TASK: All records below must be written out exactly, with the pictures excluded.

SUPPLIED DATA:
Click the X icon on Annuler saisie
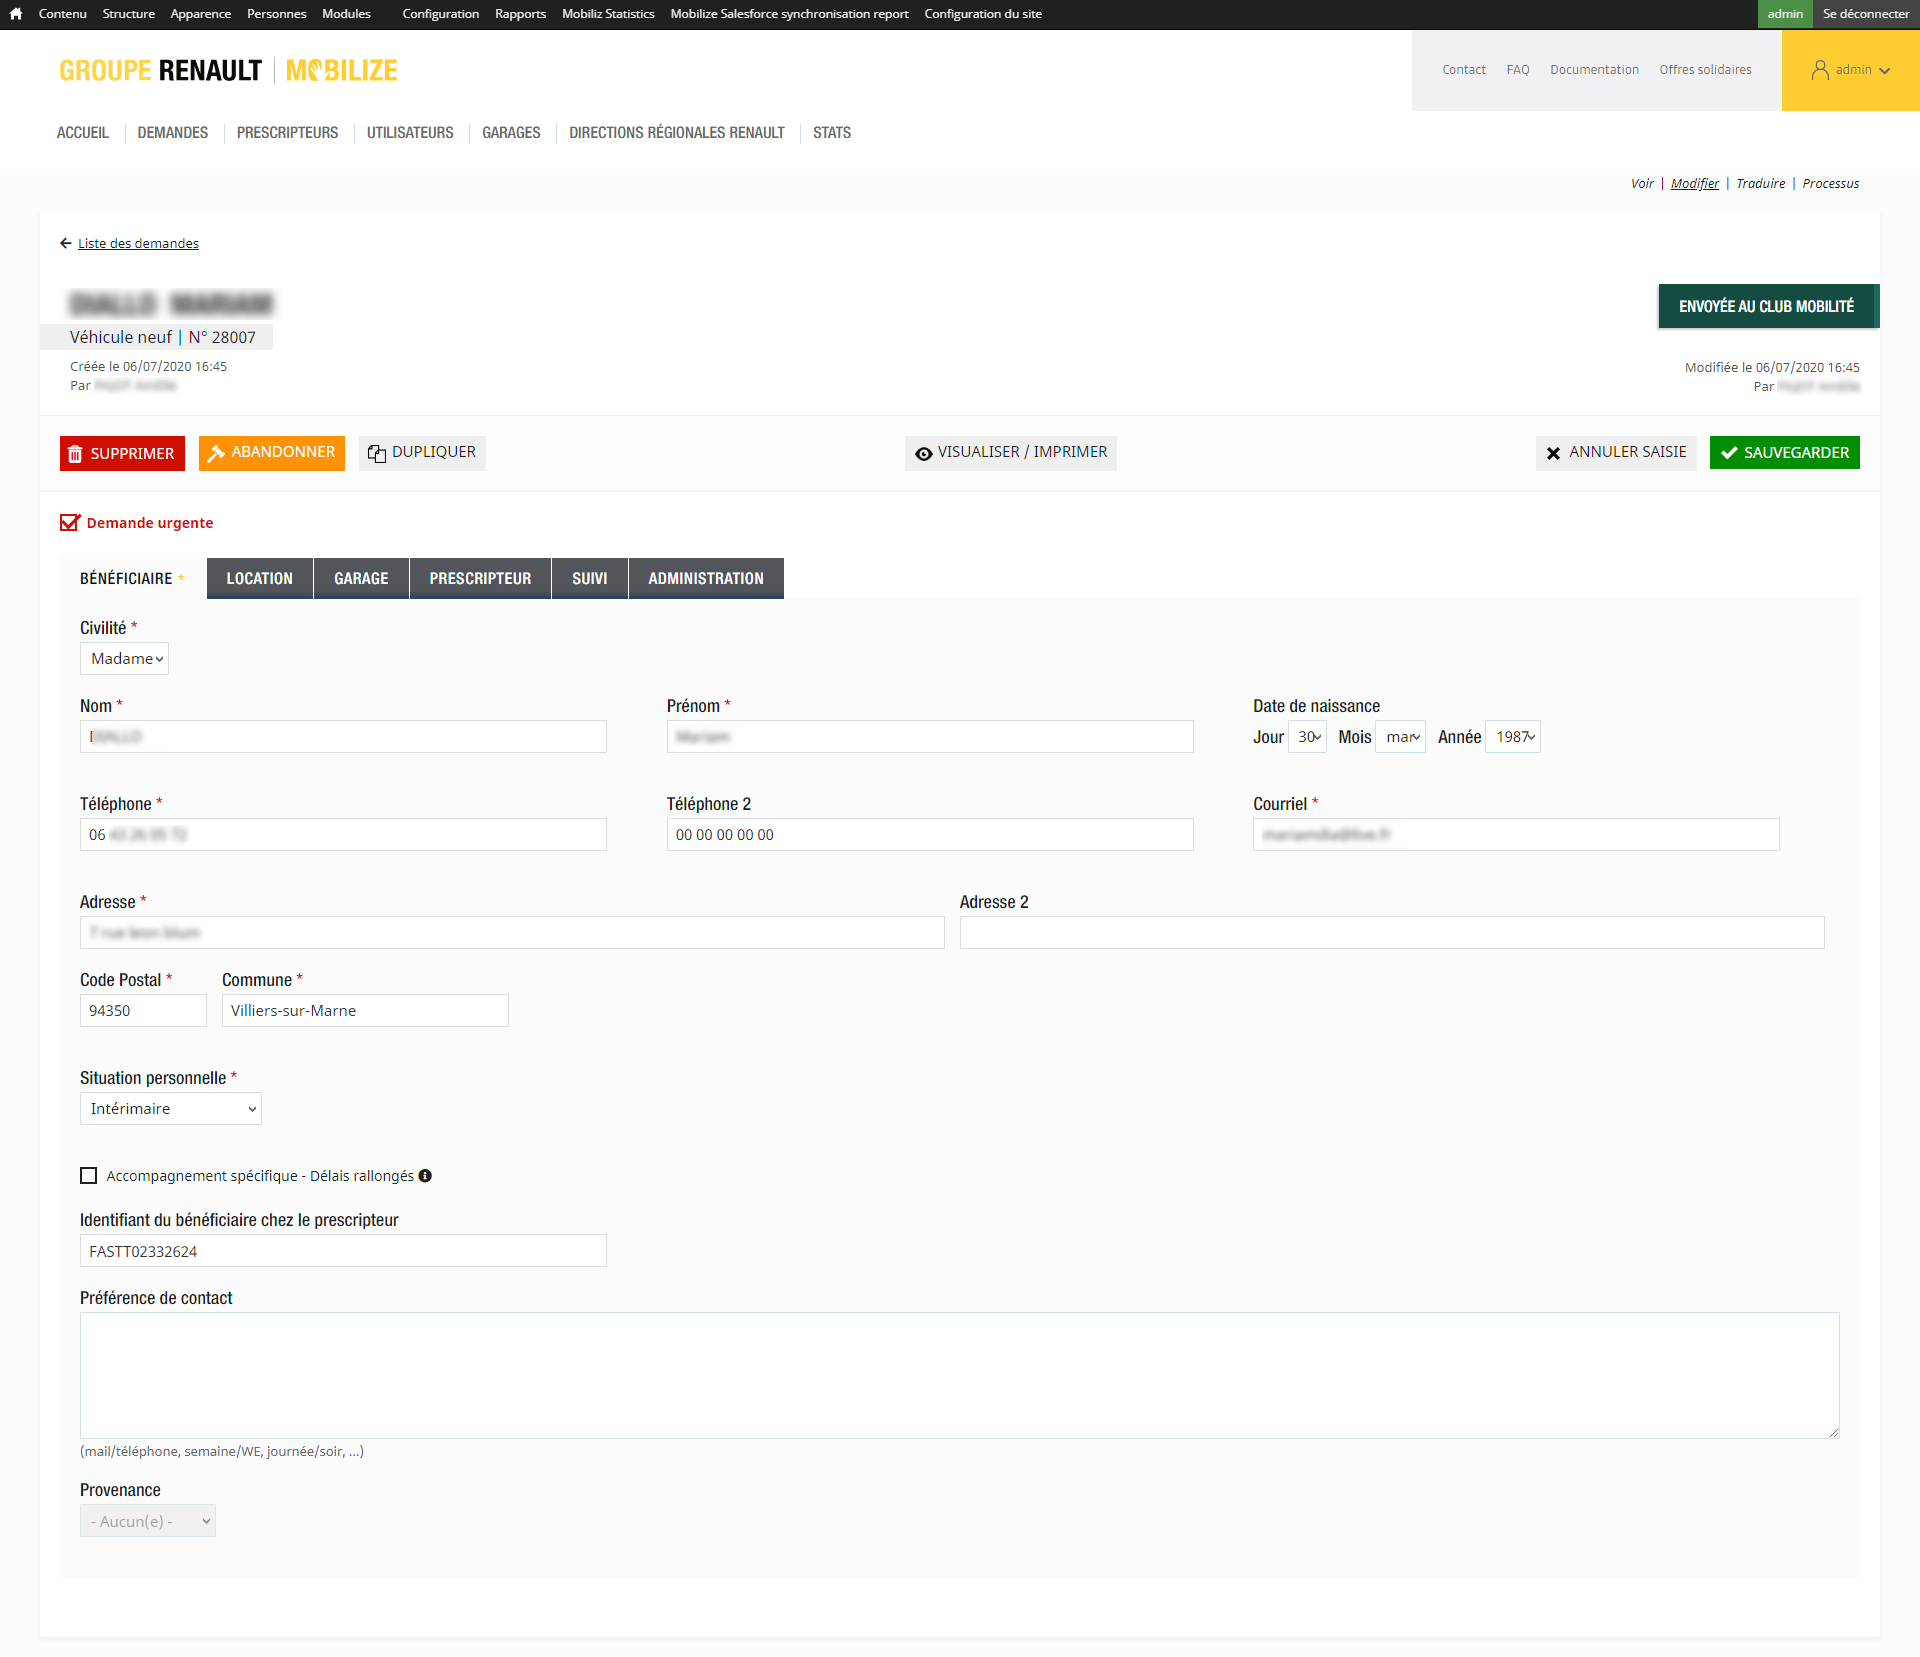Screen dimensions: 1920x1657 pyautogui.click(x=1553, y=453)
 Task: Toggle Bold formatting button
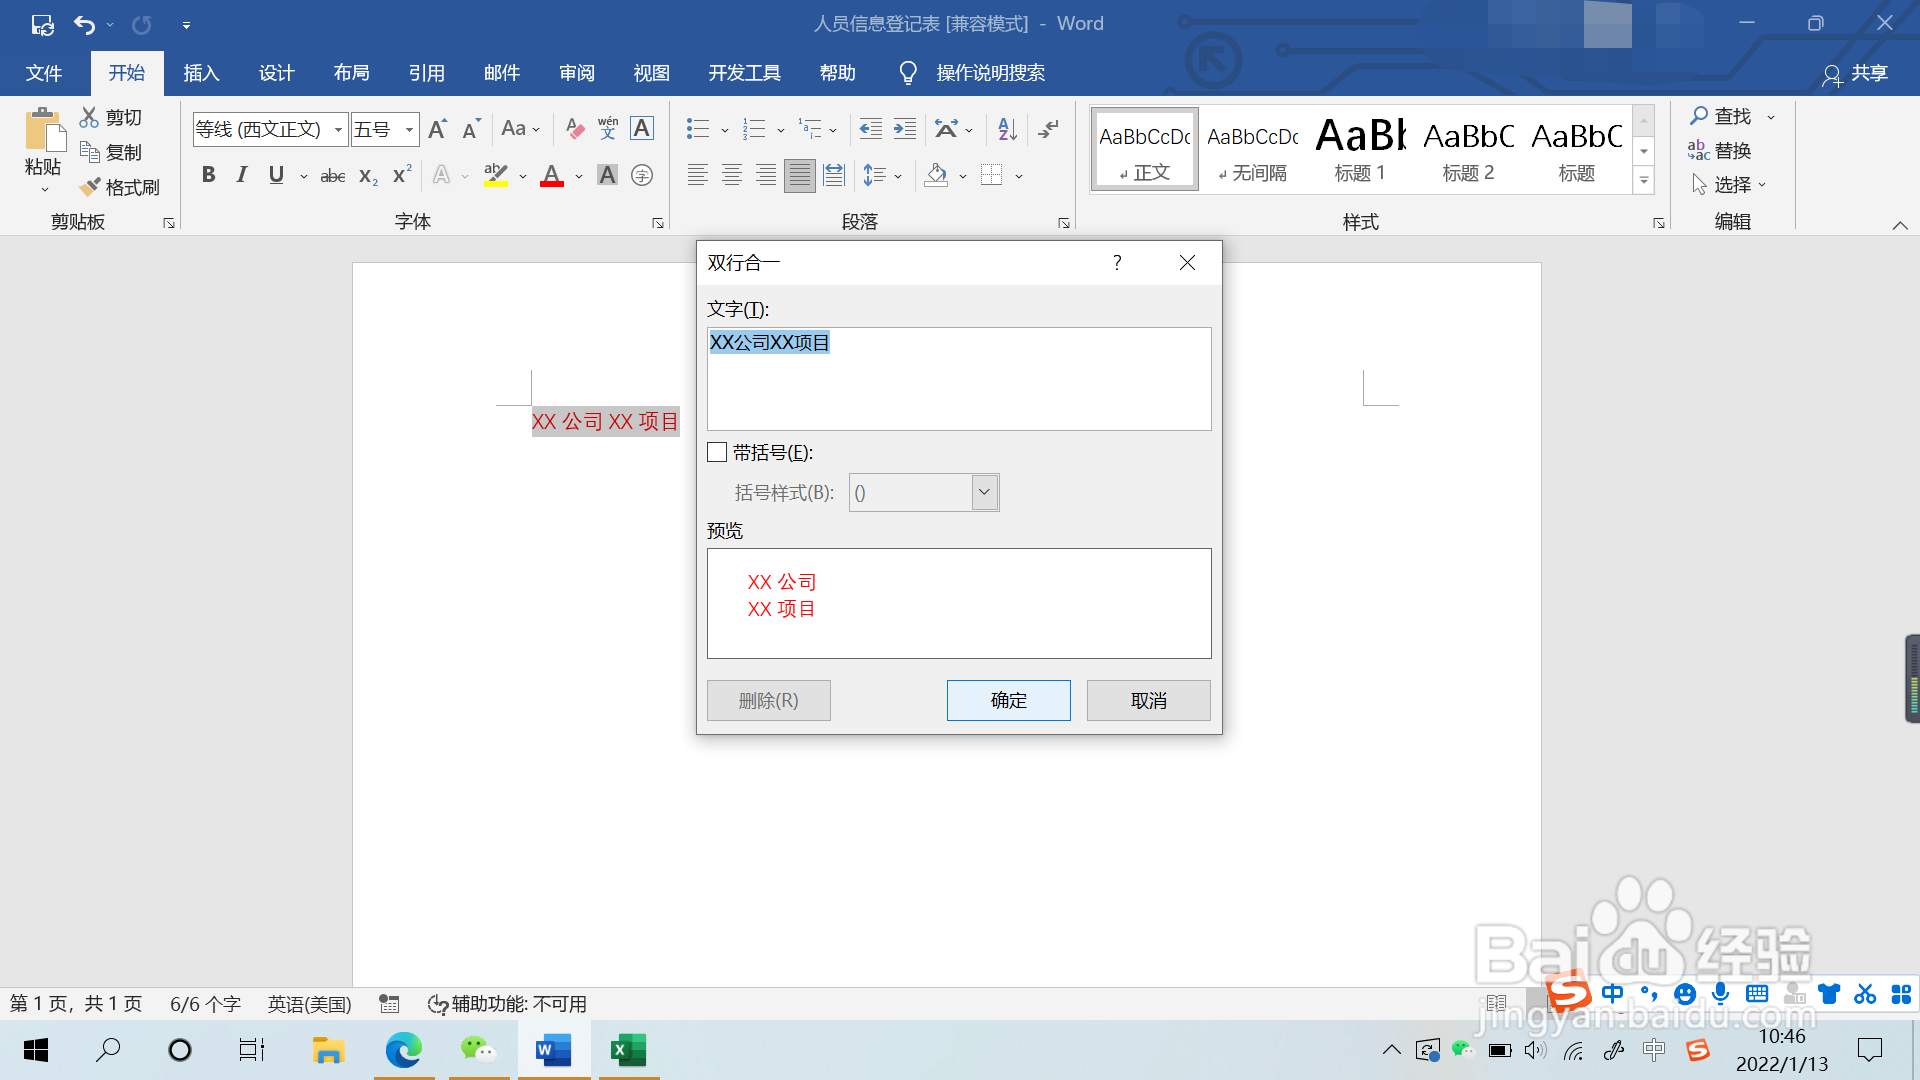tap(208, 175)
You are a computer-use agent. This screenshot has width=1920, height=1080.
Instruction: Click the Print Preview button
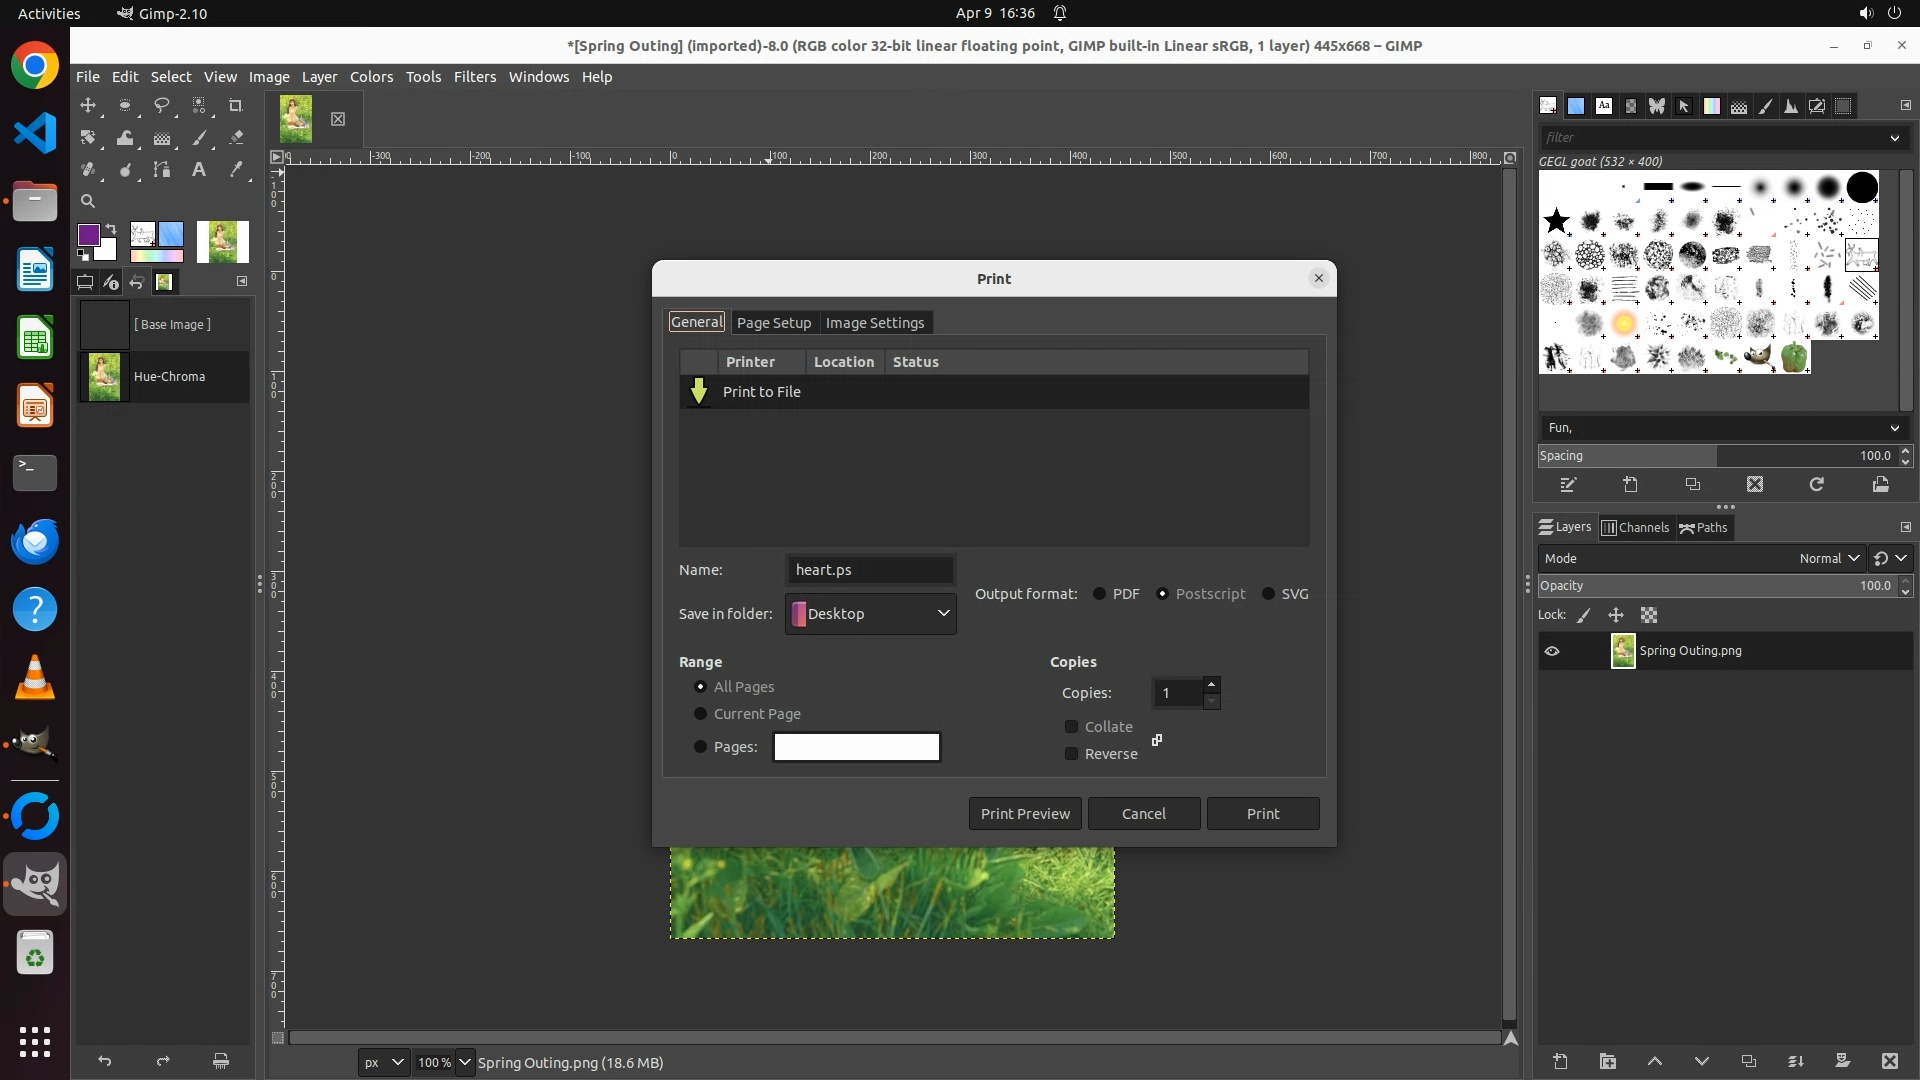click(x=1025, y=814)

RESULT:
Click the X icon on Annuler saisie
Screen dimensions: 1920x1657 pyautogui.click(x=1553, y=453)
 Task: Toggle Bold formatting button
tap(208, 175)
You are a computer-use agent. This screenshot has width=1920, height=1080.
Instruction: Click the Print Preview button
click(x=1025, y=814)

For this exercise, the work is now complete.